Startup E-commerce Enabler “Plugo” Raih Pendanaan 140 Miliar Rupiah Dipimpin Alto Ventures [UPDATED]

Startup e-commerce enabler Plugo mengumumkan perolehan pendanaan seri A senilai $9 juta atau sekitar 140 miliar Rupiah jelang peluncuran ke publik pada awal tahun depan. Putaran ini dipimpin oleh Altos Ventures, dan partisipasi dari investor lain termasuk BonAngels Venture Partners, Access Ventures, Mahanusa Capital, Prodigy Investment, dan Pearl Abyss Capital.

Plugo akan memanfaatkan dana segar untuk mengembangkan produk, merekrut tim di berbagai divisi, dan memperluas cakupan operasionalnya.

“Kami bangga mengumumkan perolehan dana segar ini, yang merupakan bukti nyata dari kepercayaan para investor terhadap bisnis kami,” ucap Founder dan CEO Plugo Kyungmin Bang dalam keterangan resmi.

Lebih dari sebulan kemudian, tepatnya tanggal 1 Februari 2023, perusahaan meresmikan kehadirannya secara publik.
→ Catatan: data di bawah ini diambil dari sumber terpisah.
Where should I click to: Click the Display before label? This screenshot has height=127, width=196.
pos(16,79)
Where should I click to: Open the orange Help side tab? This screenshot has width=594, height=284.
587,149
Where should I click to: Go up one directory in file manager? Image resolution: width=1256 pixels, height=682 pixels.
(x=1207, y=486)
Bang menuturkan, momentum kehadirannya ini bertepatan dengan tren bermigrasinya para brand dari marketplace ke platform direct-to-consumer (D2C) seperti Plugo.
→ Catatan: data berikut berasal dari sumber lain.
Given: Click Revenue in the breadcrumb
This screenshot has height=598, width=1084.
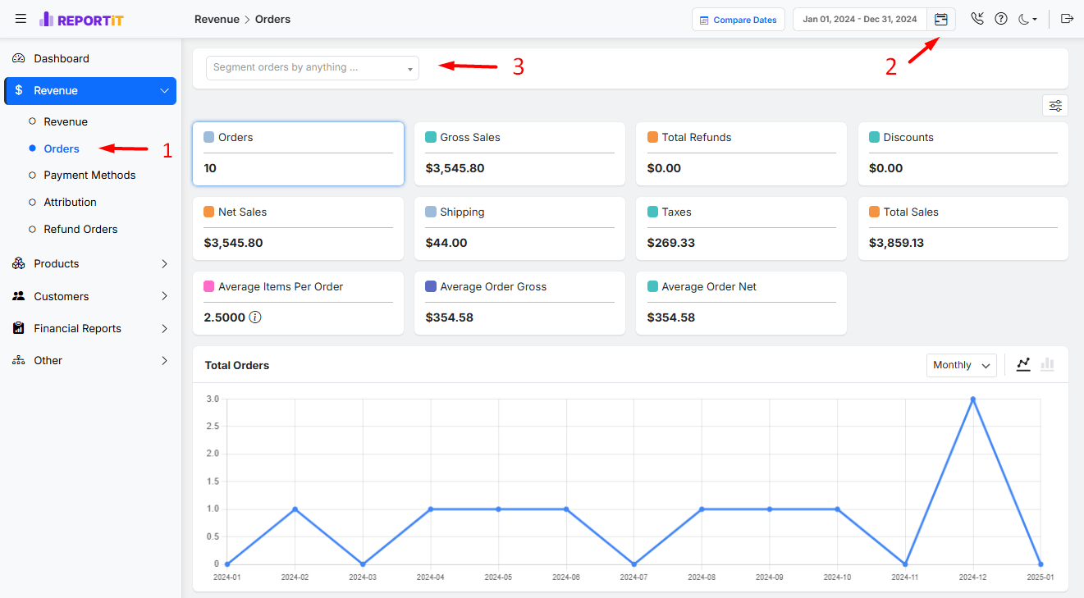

Potensi bisnis e-commerce enabler terbilang menggiurkan, apalagi di Indonesia. Sektor e-commerce Indonesia merupakan salah satu pasar dengan pertumbuhan terpesat di dunia. Ekonomi digitalnya bernilai sekitar $77 miliar pada tahun ini menurut laporan e-Conomy 2022, dan diprediksi mencapai $130 miliar pada 2025 dengan dominasi dari sektor e-commerce.

“Tidak hanya nilainya yang besar dan signifikan, tetapi di sana masih banyak peluang tak terhingga. Terlebih lagi, bisnis lokal telah mengadopsi teknologi digital dengan sangat cepat karena inovasi ekosistem e-commerce yang terus berkembang dan juga perubahan perilaku konsumen yang dinamis,” ujar Bang.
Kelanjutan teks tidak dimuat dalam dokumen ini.